**WORK TASK:** Pictures aside, reproduce exactly and only the lines from the one containing "Click the Get Started With CloudFlare title" through the end of the records.

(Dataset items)

[Start of Attachment]

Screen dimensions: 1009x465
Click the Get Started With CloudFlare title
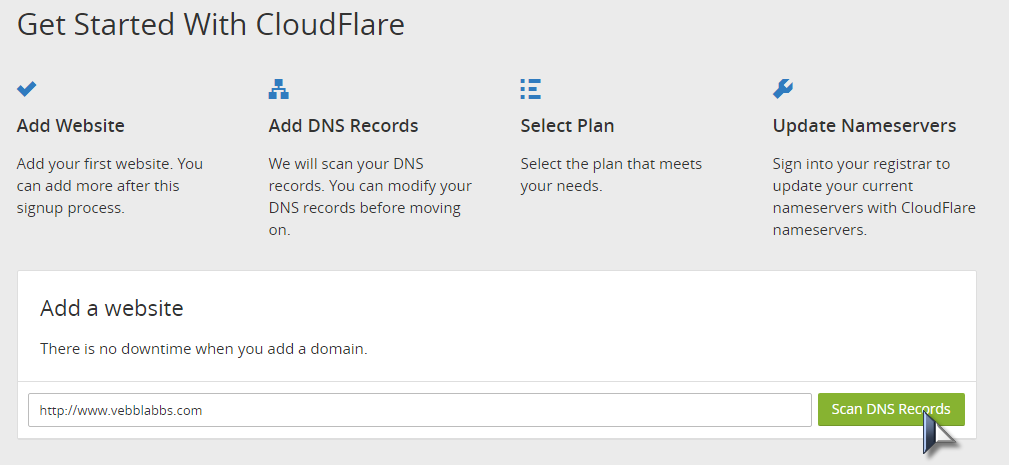[210, 25]
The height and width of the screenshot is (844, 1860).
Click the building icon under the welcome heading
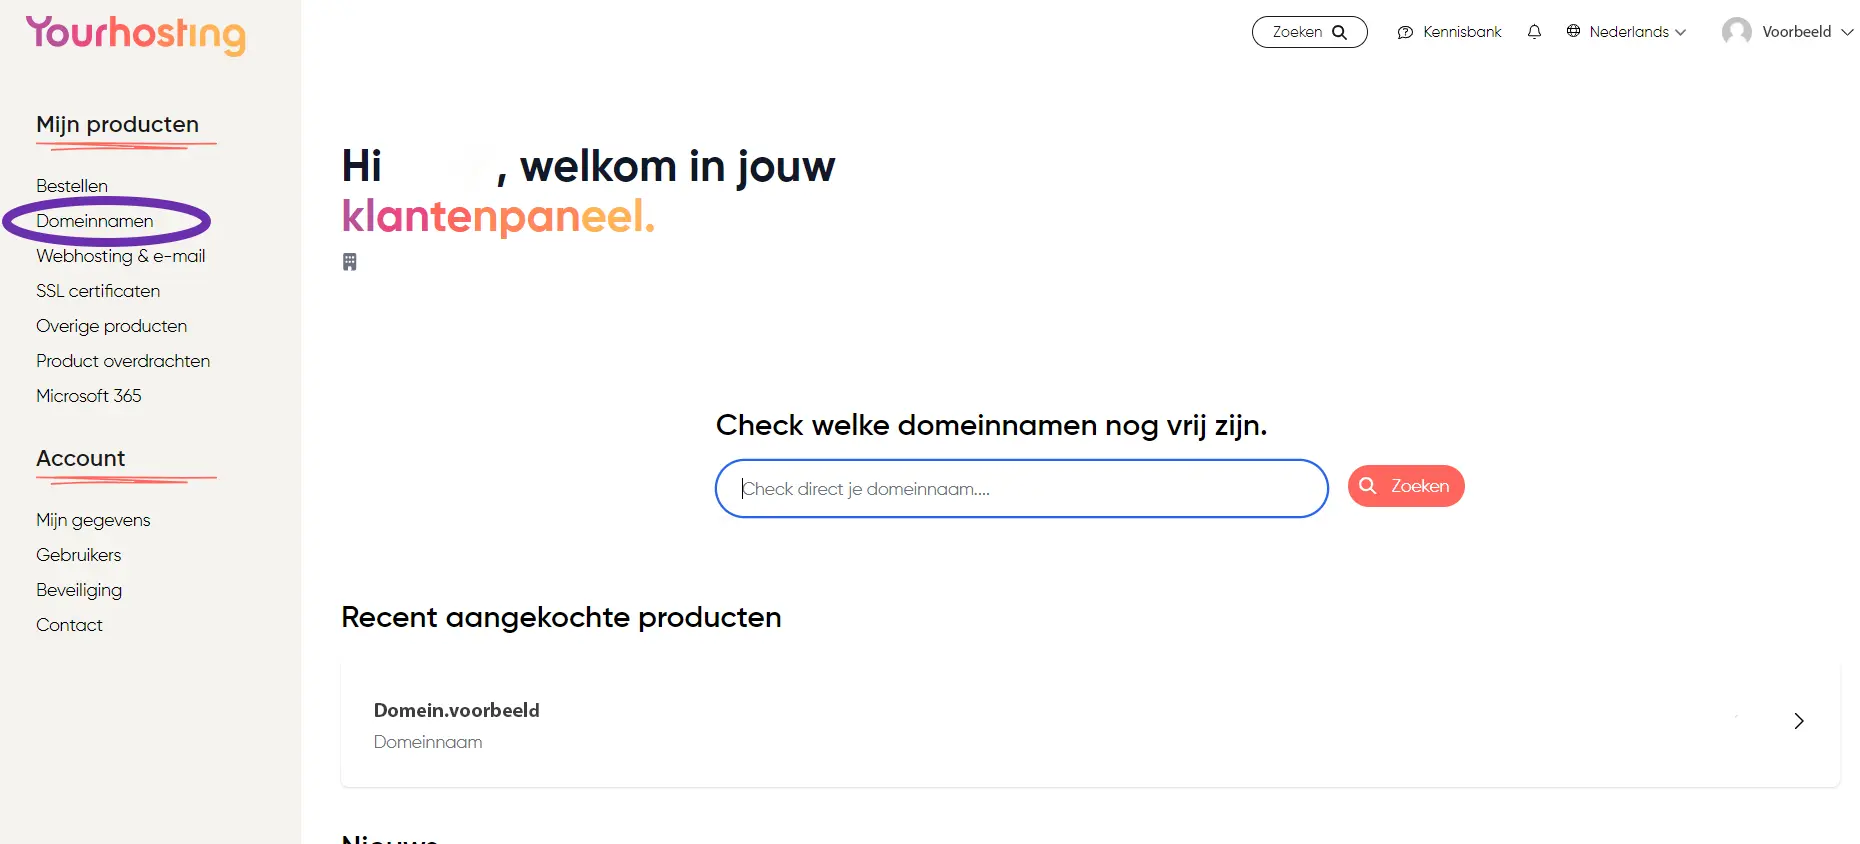click(x=349, y=262)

[End of Attachment]

**TASK SOLUTION:**
Click the Get Started With CloudFlare title
[210, 25]
The height and width of the screenshot is (844, 1860).
Click the building icon under the welcome heading
click(x=349, y=262)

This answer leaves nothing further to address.